읽기 자료 →
>>>>>

MCP host 조금 이해해보기

MCP가 무엇입니까

MCP란 Anthropic에서 claude를 위해 개발된 프로토콜입니다. MCP는 Model Context Protocol의 줄임말로써 LLM이 능동적으로 외부에 동작이나 리소스를 요청할 수 있도록 해주는 프로토콜입니다. MCP는 진짜 문자 그대로 요청과 응답을 주는 프로토콜에 불과하기 때문에 그 과정과 실행은 개발자가 해줘야 합니다.

내부 동작에 대해서

내부 동작에 대해 설명하기 앞서, Gemini Function Calling에 대해 짚고 넘어 가겠습니다. Gemini Function Calling도 MCP와 동일하게 LLM이 주도적으로 외부 동작을 호출할 수 있도록 합니다. 그럼 왜 Function Calling을 굳이 가져왔는가 의문이 들 것입니다. 굳이 가져온 이유는 Function Calling이 MCP보다 먼저 나오기도 했고, 동일하게 OpenAPI 스키마를 이용한다는 점에서 호환이 되어, 상호 간의 동작이 유사할 것으로 추측했습니다. 그렇다보니 비교적 Gemini Function Calling의 설명이 더욱 상세하기에 도움이 될 것으로 보여 가져왔습니다.

FunctionCalling

전체적인 흐름은 이렇습니다.

함수를 정의합니다.
프롬프트와 함께 Gemini에 함수 정의를 전송합니다.

<<<<<

과제 안내 →
위에 실린 MCP 호스트에 관한 글을 마지막 문장 다음부터 이어서 써 나가시오.

제공된 기록 →

>>>>>

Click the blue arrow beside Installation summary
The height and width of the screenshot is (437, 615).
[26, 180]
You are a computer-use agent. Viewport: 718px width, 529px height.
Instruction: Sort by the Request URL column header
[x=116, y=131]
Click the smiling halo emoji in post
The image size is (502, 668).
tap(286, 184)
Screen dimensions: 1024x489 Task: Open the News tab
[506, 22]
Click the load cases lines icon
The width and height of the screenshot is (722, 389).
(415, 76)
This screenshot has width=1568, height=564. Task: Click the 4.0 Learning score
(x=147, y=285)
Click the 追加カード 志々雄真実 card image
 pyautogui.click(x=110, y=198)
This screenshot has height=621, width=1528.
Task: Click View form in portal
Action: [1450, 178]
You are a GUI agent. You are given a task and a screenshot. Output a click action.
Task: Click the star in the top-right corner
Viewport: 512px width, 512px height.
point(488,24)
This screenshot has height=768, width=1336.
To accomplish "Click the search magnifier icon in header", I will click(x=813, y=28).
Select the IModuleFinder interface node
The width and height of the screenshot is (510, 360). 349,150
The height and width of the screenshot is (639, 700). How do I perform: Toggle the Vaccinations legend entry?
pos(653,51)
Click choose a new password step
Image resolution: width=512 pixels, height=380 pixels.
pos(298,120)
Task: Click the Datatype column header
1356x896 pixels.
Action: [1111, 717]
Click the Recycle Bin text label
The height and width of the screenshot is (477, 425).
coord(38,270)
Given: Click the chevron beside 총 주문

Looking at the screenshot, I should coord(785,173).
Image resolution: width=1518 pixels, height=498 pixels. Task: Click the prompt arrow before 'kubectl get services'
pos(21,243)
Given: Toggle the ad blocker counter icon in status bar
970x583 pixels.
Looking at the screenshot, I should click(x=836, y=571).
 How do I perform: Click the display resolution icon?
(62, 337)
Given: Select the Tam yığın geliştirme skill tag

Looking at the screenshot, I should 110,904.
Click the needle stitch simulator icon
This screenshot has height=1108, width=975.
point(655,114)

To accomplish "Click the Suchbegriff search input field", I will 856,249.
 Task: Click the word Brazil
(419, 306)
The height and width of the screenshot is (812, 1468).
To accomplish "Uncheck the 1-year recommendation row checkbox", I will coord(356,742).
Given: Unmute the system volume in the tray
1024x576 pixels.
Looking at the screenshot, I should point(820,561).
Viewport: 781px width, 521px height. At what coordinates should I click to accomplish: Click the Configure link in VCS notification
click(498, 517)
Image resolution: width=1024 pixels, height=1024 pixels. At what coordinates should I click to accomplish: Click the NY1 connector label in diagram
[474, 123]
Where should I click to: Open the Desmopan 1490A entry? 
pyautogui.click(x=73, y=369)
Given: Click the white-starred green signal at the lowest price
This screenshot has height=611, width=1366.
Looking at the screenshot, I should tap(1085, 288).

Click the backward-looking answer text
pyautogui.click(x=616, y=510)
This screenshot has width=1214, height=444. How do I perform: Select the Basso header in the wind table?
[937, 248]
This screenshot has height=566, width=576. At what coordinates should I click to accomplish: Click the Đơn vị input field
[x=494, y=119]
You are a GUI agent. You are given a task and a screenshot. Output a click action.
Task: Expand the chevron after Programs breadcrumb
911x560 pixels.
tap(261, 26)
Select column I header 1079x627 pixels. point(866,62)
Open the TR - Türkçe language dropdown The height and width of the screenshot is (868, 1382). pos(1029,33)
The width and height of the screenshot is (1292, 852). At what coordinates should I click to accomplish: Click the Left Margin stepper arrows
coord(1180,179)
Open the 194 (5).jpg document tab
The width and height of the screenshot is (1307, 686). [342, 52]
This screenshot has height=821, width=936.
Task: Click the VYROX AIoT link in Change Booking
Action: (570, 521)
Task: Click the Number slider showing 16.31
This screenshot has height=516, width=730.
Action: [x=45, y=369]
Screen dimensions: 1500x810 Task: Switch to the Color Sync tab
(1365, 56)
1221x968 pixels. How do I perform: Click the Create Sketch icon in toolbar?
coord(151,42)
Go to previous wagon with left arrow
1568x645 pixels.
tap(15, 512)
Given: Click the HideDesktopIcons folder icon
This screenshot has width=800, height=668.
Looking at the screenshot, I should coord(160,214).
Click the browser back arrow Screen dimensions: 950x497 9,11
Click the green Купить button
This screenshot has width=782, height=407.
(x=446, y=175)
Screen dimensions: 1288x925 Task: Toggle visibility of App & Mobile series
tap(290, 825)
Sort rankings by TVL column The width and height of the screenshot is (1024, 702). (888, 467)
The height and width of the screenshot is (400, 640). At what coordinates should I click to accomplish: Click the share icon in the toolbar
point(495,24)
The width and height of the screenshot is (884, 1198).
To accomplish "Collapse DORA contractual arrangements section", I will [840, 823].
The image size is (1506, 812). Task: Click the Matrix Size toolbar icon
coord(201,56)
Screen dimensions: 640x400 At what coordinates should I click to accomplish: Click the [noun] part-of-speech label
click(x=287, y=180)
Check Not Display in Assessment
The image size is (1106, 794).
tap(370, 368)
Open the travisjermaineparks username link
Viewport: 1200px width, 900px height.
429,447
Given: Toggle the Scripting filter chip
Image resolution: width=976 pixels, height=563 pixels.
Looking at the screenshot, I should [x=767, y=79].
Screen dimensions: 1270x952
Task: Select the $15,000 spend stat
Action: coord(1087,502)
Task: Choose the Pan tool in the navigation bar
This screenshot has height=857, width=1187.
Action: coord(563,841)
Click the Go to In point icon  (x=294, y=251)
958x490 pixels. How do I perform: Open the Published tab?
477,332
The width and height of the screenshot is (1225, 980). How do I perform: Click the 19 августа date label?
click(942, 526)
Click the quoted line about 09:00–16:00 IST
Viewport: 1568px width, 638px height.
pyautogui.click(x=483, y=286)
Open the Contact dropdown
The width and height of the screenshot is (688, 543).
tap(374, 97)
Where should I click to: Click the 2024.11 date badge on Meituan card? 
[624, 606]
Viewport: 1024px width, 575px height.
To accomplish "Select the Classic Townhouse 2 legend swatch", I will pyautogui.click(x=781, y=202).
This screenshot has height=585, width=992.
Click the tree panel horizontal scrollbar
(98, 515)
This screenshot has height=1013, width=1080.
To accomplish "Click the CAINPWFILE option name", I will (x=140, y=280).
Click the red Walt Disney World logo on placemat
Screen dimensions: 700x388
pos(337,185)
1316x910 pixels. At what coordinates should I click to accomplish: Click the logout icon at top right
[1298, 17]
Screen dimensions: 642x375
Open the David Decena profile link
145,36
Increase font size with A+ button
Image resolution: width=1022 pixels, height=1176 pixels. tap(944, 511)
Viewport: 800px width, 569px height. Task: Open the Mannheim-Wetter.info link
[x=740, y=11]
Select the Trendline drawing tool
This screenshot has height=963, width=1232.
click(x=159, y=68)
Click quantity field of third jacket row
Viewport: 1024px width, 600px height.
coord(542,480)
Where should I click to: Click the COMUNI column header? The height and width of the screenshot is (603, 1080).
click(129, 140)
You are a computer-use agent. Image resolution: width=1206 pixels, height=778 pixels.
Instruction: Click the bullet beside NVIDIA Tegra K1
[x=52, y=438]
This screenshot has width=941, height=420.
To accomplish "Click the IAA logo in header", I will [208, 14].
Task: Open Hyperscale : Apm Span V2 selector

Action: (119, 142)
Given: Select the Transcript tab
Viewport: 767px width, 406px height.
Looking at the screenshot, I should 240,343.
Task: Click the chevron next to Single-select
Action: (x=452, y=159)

<<<<<

과제 결과 →
1. "Send user prompt along with the function declaration(s) to the model. It analyzes the request and determines if a function call would be helpful. If so, it responds with a structured JSON object."
Gemini가 필요하면 함수 호출을 요청합니다.
1. Gemini가 필요하면 함수 호출을 위한 이름과 패러미터를 호출자가 전달받습니다.
2. 호출자는 실행을 할지, 말지 정할 수 있습니다.
  1. 호출해서 정당한 값을 돌려줄 것인지
  2. 호출하지 않고 호출한 것처럼 데이터를 반환할지
  3. 그냥 무시할지
Gemini는 위 과정에서 한번에 여러개의 함수를 호출하거나, 함수 호출 후 결과를 보고 또 호출하는 등의 동작을 수행 및 요청합니다.
결과적으로 정돈된 대답이 나오면 종료됩니다.

이 흐름은 일반적으로 MCP와 일맥상통합니다. 이는 MCP의 튜토리얼에서도 비슷하게 설명하고 있습니다. 이는 ollama tools도 비슷합니다.

그리고 정말 다행이게도 이 3가지 도구, ollama tools, MCP, Gemini Function Calling은 스키마 구조가 공유되다시피 해서 MCP 하나만 구현함으로 3곳에 다 쓸 수도 있다는 것입니다.

아 그리고 모두가 공유하는 단점이 있습니다. 결국 모델이 실행시켜주는 것이기 때문에 여러분이 쓰는 모델이 상태가 안 좋다면, 함수를 호출하지 않거나, 이상하게 호출한다거나, MCP 서버에 DOS를 날리는 등의 오동작을 할 수 있습니다.

Go로 된 MCP 호스트

mark3lab's mcphost

Go에는 mark3lab이란 조직에서 개발 중인 mcphost가 있습니다.

사용법은 매우 간단합니다.

1go install github.com/mark3labs/mcphost@latest

설치 후, $HOME/.mcp.json 파일을 만들어서 다음과 같이 작성합니다.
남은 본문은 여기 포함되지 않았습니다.